Spacecraft properties
- Spacecraft: Ofeq-9
- Bus: OPSAT-2000
- Manufacturer: Israel Aerospace Industries
- Launch mass: 297 kg (655 lb)
- Dimensions: 2.3 m in height 1.2 m in diameter Span: 3.6 m on orbit
- Power: 400 watts

Start of mission
- Launch date: 22 June 2010, 19:00 UTC
- Rocket: Shavit 2 (No.8)
- Launch site: Palmachim Air Base
- Contractor: Israel Aerospace Industries
- Entered service: 25 June 2010

Orbital parameters
- Reference system: Geocentric orbit
- Regime: Low Earth orbit (Retrograde orbit)
- Perigee altitude: 466 km (290 mi)
- Apogee altitude: 567 km (352 mi)
- Inclination: 141.74°
- Period: 94.81 minutes

= Ofeq-9 =

Israeli reconnaissance satellite

Ofeq-9, also known as Ofek 9 ("Horizon in Hebrew), is part of the Ofeq family of reconnaissance satellites designed and built by Israel Aerospace Industries (IAI) for the Israeli Ministry of Defense.

== Launch ==
It was launched on 22 June 2010, at 19:00 UTC, from Palmachim Air Baise in Israel. It was delivered using an improved version of the Shavit launcher.

== Mission ==
The payload is believed to be the multi-spectral "Jupiter" space camera produced by El-Op.

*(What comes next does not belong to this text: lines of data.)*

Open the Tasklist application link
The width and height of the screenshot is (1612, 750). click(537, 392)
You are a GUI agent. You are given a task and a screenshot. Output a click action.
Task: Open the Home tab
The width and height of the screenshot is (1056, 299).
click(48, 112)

While precise imaging capabilities remain classified, sources say that like the still operating Ofeq-5 and Ofeq-7, Ofeq-9 offers a resolution "much better than" a half-meter. The satellite was also said to be able to detect objects being carried by people. The satellite operates in a retrograde low Earth orbit.